» **Dataset records**:
^^^^

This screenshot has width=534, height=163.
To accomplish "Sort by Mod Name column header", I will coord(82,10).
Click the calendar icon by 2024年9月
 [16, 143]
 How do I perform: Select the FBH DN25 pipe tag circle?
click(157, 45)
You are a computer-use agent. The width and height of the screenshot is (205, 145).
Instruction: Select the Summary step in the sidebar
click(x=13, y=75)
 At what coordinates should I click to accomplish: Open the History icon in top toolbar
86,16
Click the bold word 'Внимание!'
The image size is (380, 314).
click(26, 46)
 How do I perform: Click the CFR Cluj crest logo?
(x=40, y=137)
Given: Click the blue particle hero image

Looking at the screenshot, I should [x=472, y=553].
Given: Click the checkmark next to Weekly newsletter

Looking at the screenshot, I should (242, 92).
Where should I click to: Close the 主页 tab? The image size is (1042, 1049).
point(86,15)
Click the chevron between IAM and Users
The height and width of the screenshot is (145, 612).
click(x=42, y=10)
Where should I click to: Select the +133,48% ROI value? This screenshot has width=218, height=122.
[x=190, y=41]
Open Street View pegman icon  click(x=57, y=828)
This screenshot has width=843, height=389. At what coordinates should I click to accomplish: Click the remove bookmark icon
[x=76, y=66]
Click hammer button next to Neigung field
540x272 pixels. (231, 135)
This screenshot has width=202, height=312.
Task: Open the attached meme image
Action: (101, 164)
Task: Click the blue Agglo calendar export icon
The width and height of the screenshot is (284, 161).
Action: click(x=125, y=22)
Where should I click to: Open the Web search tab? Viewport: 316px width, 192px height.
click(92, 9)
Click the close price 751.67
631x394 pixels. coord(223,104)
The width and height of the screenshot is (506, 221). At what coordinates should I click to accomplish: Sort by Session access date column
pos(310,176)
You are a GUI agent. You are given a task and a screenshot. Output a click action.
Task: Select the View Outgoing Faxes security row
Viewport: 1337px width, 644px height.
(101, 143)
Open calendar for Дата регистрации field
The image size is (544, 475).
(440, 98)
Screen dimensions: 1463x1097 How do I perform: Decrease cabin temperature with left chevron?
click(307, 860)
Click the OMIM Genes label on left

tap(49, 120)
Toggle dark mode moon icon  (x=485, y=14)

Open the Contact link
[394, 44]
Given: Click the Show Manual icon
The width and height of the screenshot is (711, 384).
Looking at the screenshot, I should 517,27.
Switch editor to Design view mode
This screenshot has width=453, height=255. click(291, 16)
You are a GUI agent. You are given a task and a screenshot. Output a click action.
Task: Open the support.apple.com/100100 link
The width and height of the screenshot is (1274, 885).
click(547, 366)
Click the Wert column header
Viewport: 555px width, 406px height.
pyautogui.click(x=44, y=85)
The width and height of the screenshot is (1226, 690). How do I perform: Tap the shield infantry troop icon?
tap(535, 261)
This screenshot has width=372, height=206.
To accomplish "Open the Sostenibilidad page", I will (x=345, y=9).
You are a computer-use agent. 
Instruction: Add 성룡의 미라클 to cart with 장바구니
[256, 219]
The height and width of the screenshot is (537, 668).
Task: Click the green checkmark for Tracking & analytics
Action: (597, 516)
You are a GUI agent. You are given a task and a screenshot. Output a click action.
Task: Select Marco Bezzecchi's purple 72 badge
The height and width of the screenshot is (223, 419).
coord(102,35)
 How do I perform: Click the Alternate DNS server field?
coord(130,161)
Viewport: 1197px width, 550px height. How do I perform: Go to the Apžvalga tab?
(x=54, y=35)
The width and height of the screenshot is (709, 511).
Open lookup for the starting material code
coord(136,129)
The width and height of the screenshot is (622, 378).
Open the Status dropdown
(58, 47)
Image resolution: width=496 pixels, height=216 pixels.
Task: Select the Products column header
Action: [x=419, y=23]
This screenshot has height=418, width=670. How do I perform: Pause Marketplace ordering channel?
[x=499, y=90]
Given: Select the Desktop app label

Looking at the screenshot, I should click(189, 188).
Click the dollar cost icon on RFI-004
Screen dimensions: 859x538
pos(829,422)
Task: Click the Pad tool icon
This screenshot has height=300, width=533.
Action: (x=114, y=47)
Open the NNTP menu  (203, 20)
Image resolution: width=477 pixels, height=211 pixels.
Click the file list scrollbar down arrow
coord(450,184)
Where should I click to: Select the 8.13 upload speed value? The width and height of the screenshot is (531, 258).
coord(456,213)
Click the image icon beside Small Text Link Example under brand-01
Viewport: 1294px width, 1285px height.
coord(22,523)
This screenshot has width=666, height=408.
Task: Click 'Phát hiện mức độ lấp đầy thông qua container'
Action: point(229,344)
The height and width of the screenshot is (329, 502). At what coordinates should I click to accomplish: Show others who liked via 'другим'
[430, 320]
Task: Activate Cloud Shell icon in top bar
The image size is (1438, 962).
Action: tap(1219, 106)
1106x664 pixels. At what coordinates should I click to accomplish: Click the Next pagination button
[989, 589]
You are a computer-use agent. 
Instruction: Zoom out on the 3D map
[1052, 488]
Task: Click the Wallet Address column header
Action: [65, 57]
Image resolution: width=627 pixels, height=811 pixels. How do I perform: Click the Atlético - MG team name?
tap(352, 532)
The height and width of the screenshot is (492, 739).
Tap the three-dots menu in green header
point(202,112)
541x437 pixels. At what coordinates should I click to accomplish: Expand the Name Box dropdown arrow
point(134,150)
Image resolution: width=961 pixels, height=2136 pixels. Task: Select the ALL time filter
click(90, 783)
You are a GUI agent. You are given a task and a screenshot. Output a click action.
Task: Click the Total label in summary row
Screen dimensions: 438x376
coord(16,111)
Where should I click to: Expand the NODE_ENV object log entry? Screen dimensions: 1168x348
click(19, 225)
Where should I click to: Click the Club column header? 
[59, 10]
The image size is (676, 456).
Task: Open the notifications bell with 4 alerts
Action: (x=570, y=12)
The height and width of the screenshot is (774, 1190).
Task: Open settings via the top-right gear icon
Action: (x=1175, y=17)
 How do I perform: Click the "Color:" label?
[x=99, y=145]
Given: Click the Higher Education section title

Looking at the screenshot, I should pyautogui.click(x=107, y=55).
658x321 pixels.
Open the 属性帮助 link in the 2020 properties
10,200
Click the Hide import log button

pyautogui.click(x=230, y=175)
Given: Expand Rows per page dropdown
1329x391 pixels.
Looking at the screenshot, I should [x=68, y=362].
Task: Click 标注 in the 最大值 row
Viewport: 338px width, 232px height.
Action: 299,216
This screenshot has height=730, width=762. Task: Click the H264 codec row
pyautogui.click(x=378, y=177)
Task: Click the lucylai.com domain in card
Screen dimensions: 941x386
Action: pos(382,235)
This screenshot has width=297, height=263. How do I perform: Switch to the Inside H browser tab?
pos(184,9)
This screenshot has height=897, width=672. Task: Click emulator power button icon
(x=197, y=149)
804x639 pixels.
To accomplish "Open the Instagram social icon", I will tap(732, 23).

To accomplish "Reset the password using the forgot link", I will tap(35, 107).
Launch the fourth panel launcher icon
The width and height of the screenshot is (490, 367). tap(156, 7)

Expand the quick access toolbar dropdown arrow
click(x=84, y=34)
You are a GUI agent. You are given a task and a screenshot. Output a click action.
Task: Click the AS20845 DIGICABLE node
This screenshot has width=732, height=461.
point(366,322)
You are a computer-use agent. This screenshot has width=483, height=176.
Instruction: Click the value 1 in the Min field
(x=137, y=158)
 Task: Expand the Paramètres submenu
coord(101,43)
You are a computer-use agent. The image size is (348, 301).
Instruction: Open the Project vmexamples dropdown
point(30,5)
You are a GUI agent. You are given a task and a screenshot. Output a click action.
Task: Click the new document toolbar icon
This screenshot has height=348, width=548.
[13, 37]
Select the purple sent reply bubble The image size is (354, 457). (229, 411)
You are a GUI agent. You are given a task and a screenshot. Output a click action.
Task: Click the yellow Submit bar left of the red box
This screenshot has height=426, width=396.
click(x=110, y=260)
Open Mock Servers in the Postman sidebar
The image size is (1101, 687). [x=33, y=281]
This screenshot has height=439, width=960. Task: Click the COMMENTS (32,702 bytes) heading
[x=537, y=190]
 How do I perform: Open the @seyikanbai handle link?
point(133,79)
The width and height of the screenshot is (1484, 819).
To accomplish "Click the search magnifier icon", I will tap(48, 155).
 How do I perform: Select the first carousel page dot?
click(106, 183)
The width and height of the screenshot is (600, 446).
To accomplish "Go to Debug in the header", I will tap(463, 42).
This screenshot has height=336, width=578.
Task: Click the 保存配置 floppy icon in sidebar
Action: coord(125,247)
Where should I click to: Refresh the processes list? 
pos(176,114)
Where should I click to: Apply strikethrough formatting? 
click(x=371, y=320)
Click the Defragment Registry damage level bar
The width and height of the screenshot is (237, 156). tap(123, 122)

^^^^

» **Directions**: Wherever the string "purple" appears in the listing above, show the whole line.

» **Reply to the task**:
Task: Select Marco Bezzecchi's purple 72 badge
Select the purple sent reply bubble The image size is (354, 457). (229, 411)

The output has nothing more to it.